The New Testament also warns against pleasing ourselves with false worship. Paul wrote to the Colossians condemning their novelties and experiments with “self-imposed worship” (Col. 2:23). Jesus warned against allowing traditions to dominate and subvert the Word of God: “Thus you nullify the word of God for the sake of your tradition” (Matt. 15:6). Jesus was not speaking about worship when he made that statement, but then he used Isaiah 29:13, which is about worship, to support his words:
These people honor me with their lips, but their hearts are far from me.
They worship me in vain;
their teachings are but rules
taught by men.
(vv. 8-9)
He was saying that our service to God, whether in life generally or in corporate worship, must not be determined by tradition but must follow the teaching of God in the Bible.

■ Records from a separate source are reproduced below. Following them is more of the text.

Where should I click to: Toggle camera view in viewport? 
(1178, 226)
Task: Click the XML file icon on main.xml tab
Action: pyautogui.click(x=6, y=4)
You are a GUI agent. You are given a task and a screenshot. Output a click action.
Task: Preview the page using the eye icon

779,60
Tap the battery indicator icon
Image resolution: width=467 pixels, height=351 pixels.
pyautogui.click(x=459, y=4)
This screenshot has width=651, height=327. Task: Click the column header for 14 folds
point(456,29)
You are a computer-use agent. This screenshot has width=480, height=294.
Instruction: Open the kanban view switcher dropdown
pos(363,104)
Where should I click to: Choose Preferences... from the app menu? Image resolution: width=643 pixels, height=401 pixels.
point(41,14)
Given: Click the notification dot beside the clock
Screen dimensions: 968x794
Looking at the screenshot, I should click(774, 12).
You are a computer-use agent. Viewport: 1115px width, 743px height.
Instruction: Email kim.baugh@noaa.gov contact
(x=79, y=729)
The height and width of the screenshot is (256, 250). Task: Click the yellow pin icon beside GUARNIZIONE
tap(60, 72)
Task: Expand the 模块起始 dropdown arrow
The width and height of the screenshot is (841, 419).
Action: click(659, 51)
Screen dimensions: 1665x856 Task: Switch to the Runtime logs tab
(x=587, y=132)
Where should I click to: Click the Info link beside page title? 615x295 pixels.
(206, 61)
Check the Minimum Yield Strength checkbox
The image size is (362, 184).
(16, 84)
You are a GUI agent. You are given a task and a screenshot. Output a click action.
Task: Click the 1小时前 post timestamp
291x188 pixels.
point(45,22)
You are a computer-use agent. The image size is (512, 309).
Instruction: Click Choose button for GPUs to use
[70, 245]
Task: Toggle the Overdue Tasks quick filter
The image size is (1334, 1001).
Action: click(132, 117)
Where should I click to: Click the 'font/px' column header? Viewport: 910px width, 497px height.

Paul specifically warned the Corinthians against false worship in the way they were administering the Lord’s Supper. The sins and errors that infected their worship led Paul to charge them with destroying that sacrament: “When you come together, it is not the Lord’s Supper you eat (1 Cor. 11:20). In fact, God cares so much about worship that Paul records that God visited judgment on the Corinthians for their abuses in worship related to that sacrament: “That is why many among you are weak and sick, and a number of you have fallen asleep” (v. 30).
The Bible reminds us that neither our instincts nor our traditions nor our experiments are reliable guides to worship. The Bible itself is our only reliable guide. One of the ironies of our time is that many Christians who affirm the inerrancy of the Bible do not really study it to find out what it says about worship. We must search the Scriptures to find God’s will to guide us in our worship. The Cambridge Declaration made this point: “The Bible alone teaches all that is necessary for our salvation from sin and is the standard by which all Christian behavior must be measured.”